Pour la première fois, le Président du Bénin, Patrice Talon, a pris la parole concernant l’affaire de complot contre l’autorité de l’État, un scandale qui secoue actuellement la scène politique du pays. L’homme d’État a exprimé, dans une interview exclusive à Jeune Afrique, sa profonde tristesse et son désarroi face à l’implication de son plus proche ami, Olivier Boko, dans cette affaire.
Le chef de l’Etat n’a pas caché sa déception. Il a fait part de sa consternation d’avoir vu un ami qu’il considérait comme un véritable frère, un homme de confiance, se retrouver au cœur d’une telle affaire.

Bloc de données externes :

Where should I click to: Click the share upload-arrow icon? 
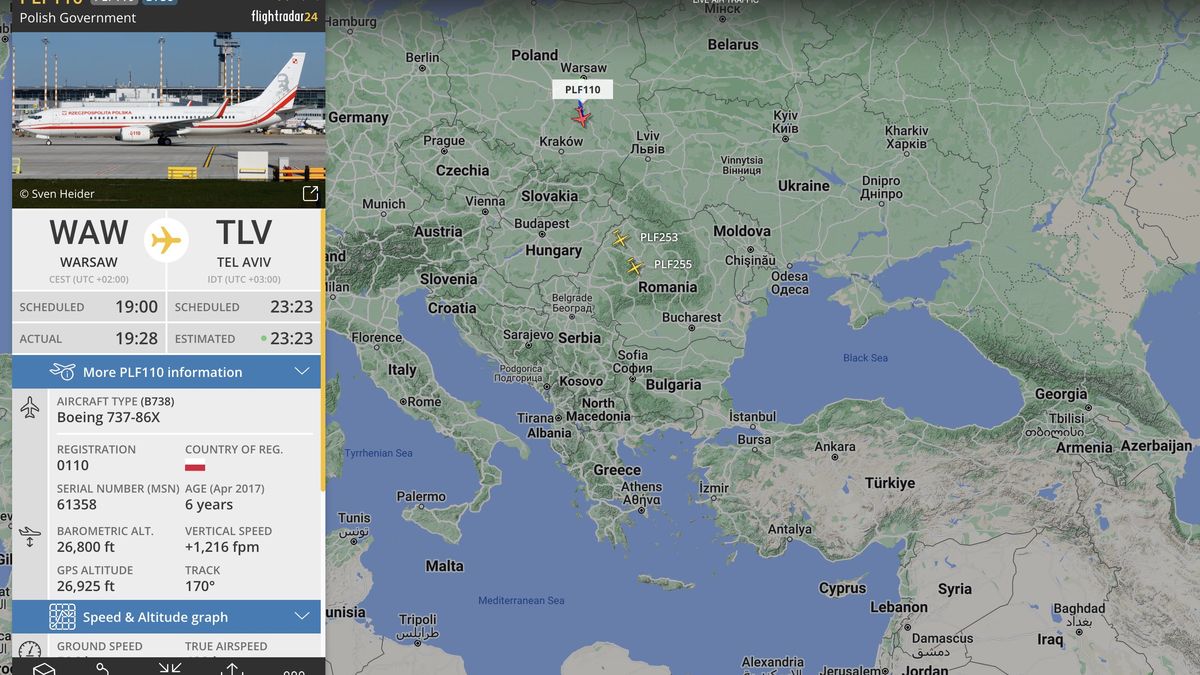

Il a indiqué avoir reçu la nouvelle « comme un drame, comme une tragédie intime », puisque pour lui, Olivier était un frère, un compagnon de fortune et d’infortune avec qui il a vécu l’exil, la conquête puis l’exercice du pouvoir. «Je lui ai fait confiance, au point de lui déléguer nombre de prérogatives dont il me déchargeait pour me permettre de me consacrer entièrement aux multiples dossiers techniques, dans leurs plus petits détails. Il rencontrait pour moi les acteurs politiques et sociaux, les représentants de la société civile, les dignitaires religieux, et répondait à ma place à de multiples sollicitations. Il était, tout au moins l’ai-je cru jusqu’au bout, mes yeux et mes oreilles, tant il est vrai que, dans un pays comme le Bénin, le président ne peut être partout à la fois », a-t-il déclaré.
Le Président béninois a également laissé entendre que sa confiance envers Olivier Boko était totale au point qu’il lui avait délégué le contrôle des services de renseignement et de sa propre sécurité. Au cours du procès, le chef de la Garde républicaine, le colonel Tévoédjrè, l’a dit: ‘’Olivier Boko était le seul, en dehors du président, à pouvoir lui donner des instructions’’, s’est-il indigné, ne comprenant pas ce qui s’est réellement passé pour que son bras droit se retrouve derrière les barreaux de la prison de Cotonou « Je ne sais pas ce qui lui a pris. Pourtant, il était dit et convenu entre nous qu’autant je refusais de m’éterniser au pouvoir et cela pour le bien du pays et de la démocratie, autant, et pour les mêmes raisons, il était inenvisageable à mes yeux que mon successeur soit issu de ma famille ou de mon clan. Or, si un homme était de mon clan, c’était bien lui. Jamais je n’ai sérieusement pensé qu’Olivier Boko convoitait la fonction que j’occupe. J’ai ma part de responsabilité, bien sûr ».
Mais tout ça est de sa faute, dira le Président de la République « Sans m’en rendre compte, j’ai créé un monstre qui, telle une araignée, avait méthodiquement tissé sa toile dans tous les milieux de la vie publique: politiciens, magistrats, services de sécurité, hommes d’affaires. Comme, avant chaque nomination, il était chargé de me présenter le CV des candidats, il s’en attribuait le mérite auprès des intéressés. Il s’était entouré d’une cour de flatteurs qui l’encourageait dans son ambition. Et c’est cela qui l’a perdu », se désole Patrice Talon qui dit avoir « espéré un message de regrets et d’excuses de sa part, en vain. Je n’en suis pas étonné outre mesure, vu la personne qu’il est devenu, mais cela me fait encore souffrir ».